My early childhood memories are those of being born into a family of business. There was no normal 9 to 5 in our household. There was a beautiful intermixture of work and business with family life and recreational life. I say beautiful because it always felt that we children were part of the team and in it together with my parents.
I started a catering business when I was 18 and bought 25 apartments when I was 21. And then for the next 20 years I have been buying multi-family houses and apartment complexes in the Rhein-Main-Area of Germany. Now we own a large portfolio and run a property management company.
On the ministry side, we opened up some coffee shops, bought a hotel and a refugee home, took over a Youth Center, developed an Urban mission / church organization, and started a non-profit against sex trafficking. I love to create new enterprises.
I remember the first time I needed help with a difficult business situation.
I had to manage a riot of about a 150 African workers ready to stone me on a construction site in Nairobi, Kenya. If the police hadn’t shown up with machine guns, this could have quickly turned sour.
A few months earlier, I had boarded a plane for my African adventure. Just after finishing high school I wanted to intern and get some business exposure. My uncle received me as a young volunteer in his African construction business. When he saw my enthusiasm and work ethic, he put me in charge of operations and management. For a few months I took care of buying building materials, negotiations of labour contracts, doing payroll with piles of cash on Fridays, and other stuff that an 18 year old kid normally does. Just kidding. I was in way over my head.
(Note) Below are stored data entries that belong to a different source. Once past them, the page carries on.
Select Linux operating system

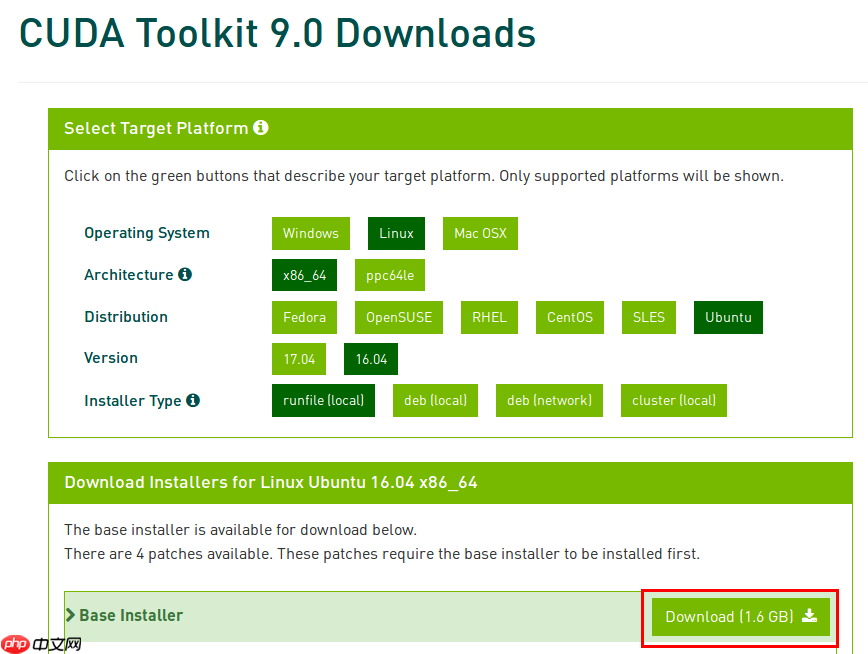396,233
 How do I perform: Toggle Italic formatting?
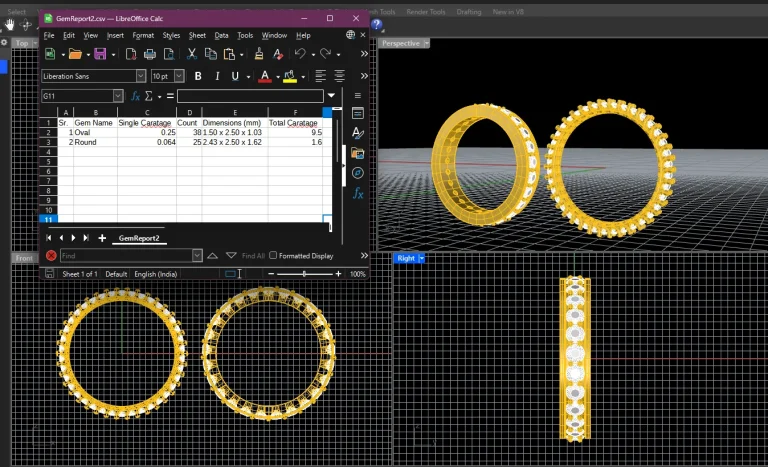[x=217, y=76]
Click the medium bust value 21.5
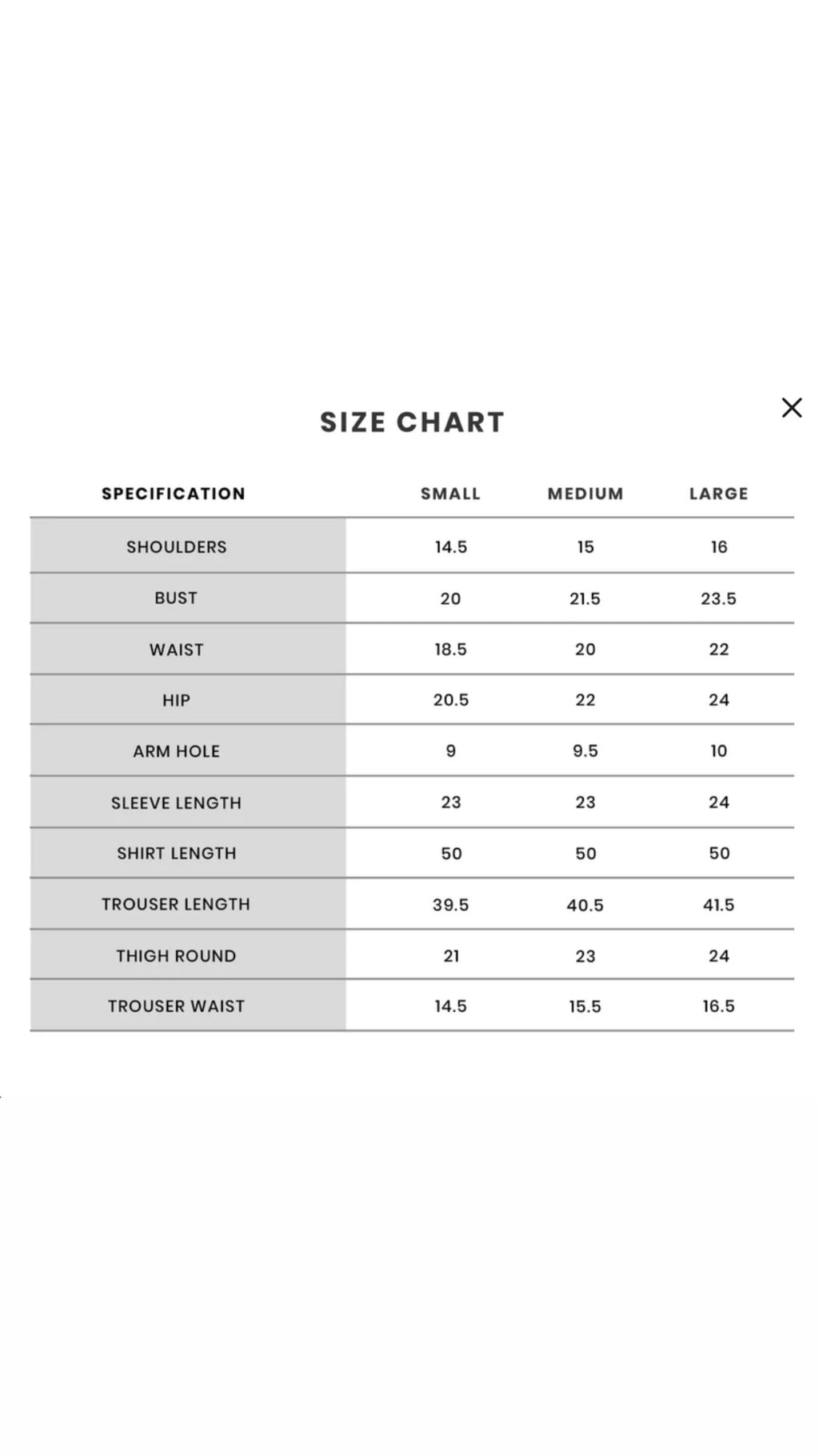Viewport: 819px width, 1456px height. (585, 598)
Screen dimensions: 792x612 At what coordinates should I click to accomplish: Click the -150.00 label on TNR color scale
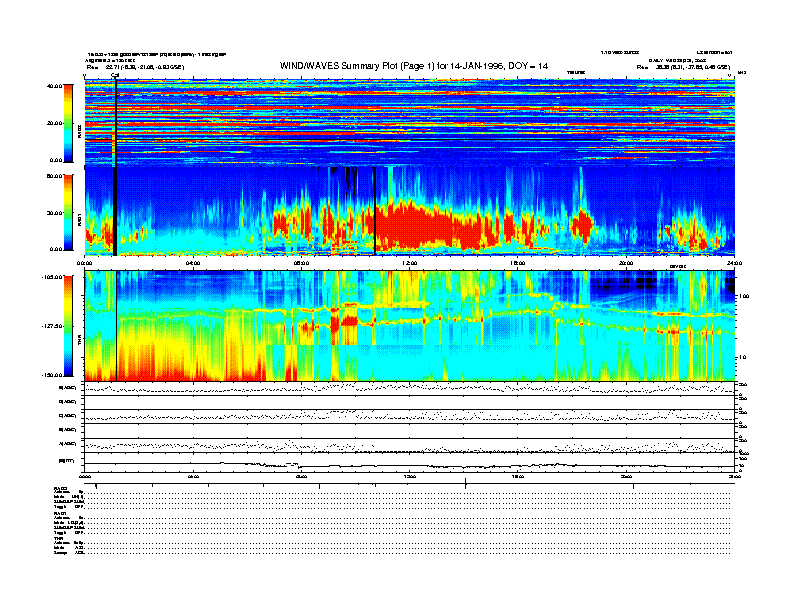[54, 376]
All went well, until it didn’t. All of a sudden I had a riot on my hand. And I had no clue what do.
I called my uncle in South Africa and he got on a plane. When he landed, we got into a board room and for the next couple of hours I saw him work magic. He developed a strategy to deal with the problem. It was not just the solution that impressed me, but the whole process of thinking through various options as well as some out-of-the-box entrepreneurial moves.
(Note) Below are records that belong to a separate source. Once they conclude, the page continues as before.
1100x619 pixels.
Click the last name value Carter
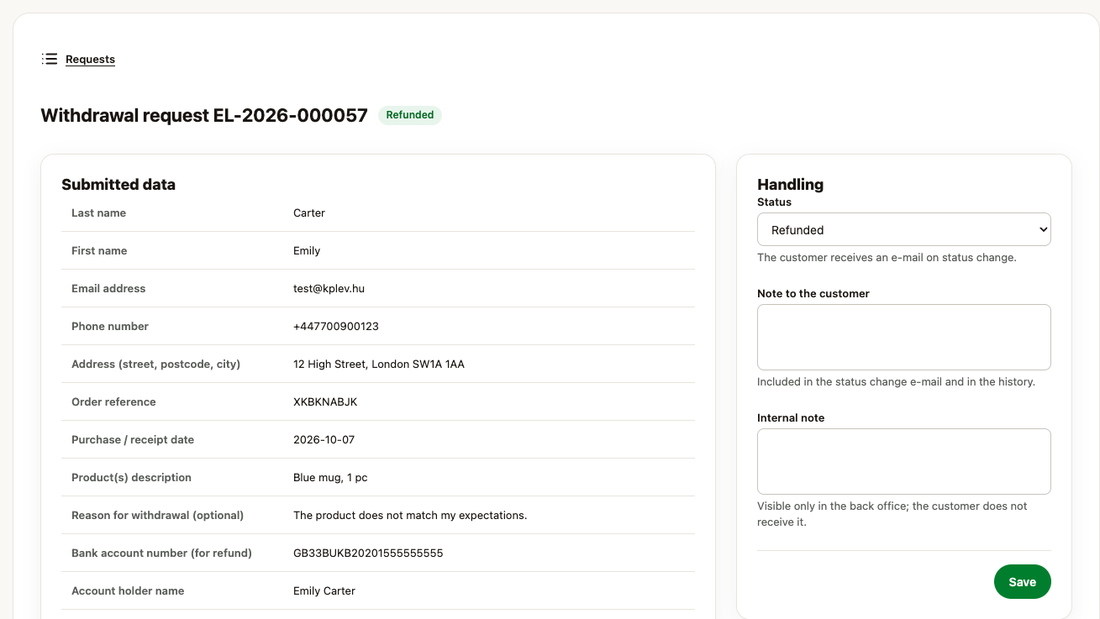pyautogui.click(x=309, y=213)
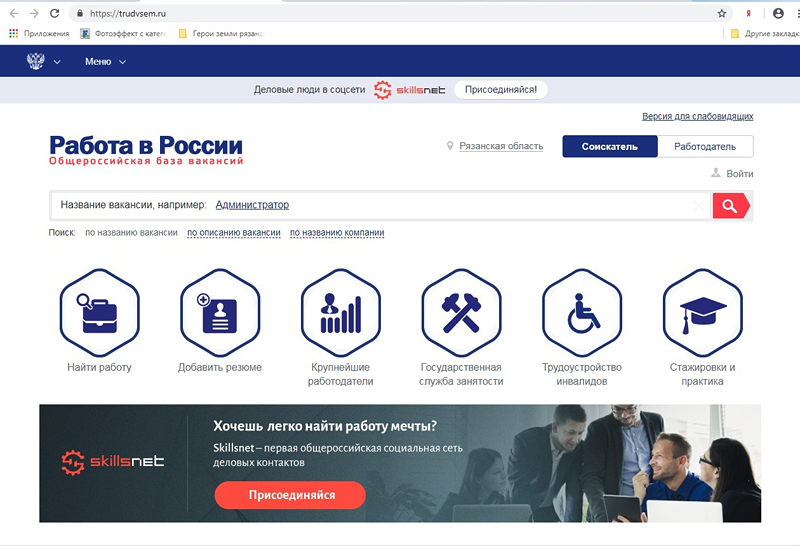Viewport: 800px width, 546px height.
Task: Expand the Меню dropdown
Action: pyautogui.click(x=105, y=62)
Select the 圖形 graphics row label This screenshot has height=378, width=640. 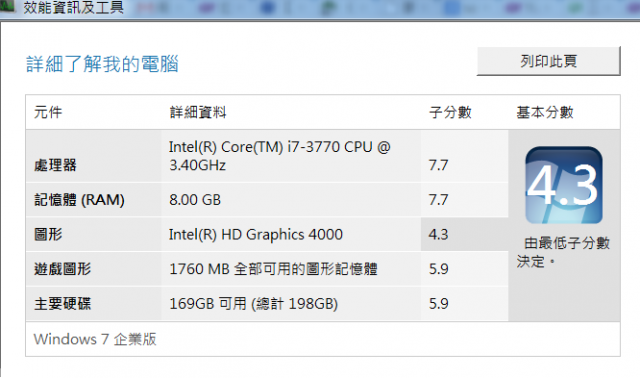click(x=48, y=234)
And we solved the problem.
That’s when I decided to invest into my thinking and became a strategist for myself and the problems I get handed.
In my mid 20s, I started going to the fitness studio in the mornings. My role model for this has always been my grandfather. He is turning 90 in a couple of years and he still hits the gym every weekday. We have a family saying that only 50% of the benefit of physical exercise is actually physical. The other 50% of the benefit is mental. Physical exercise just helps in managing the stress of life and business.
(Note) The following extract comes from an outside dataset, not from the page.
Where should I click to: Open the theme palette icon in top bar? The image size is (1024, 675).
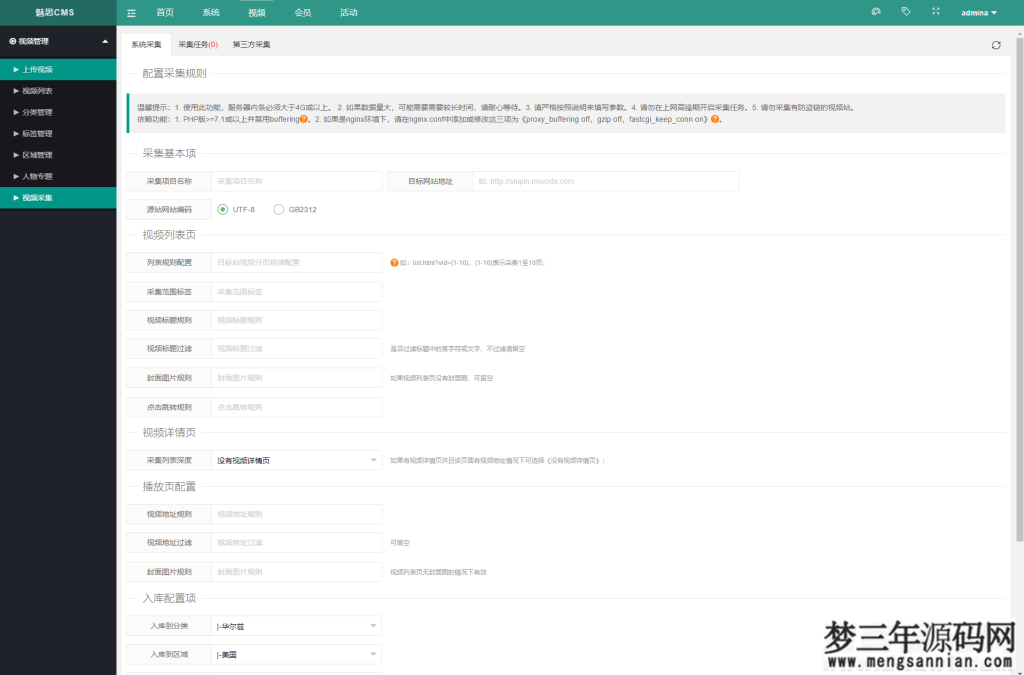(876, 11)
But it was only last year that someone suggested me hiring a personal coach to monitor and increase my exercise.
7:30am sharp, Esther and I now start the training.
It’s challenging. It’s exhausting. It’s fun.
We are using some of the same machines and weights that I have been using all these years. But we have added different exercises, new technics and more discipline to the routine. I am totally surprised how much you can improve your core strength and personal performance if you hire someone professional.
I do the same for entrepreneurs and business owners. I don’t coach people one on one or by the hour. I have created medicilegacy.com where I train in courses, master minds and inner circles. Personal and business development is my area of expertise. I only work with leaders who believe that the growth of their organization happens through their own improvement.
My vision is to coach and train 10,000 entrepreneurs and business owners to create a 300 year legacy beyond themselves. That excites me. That has impact.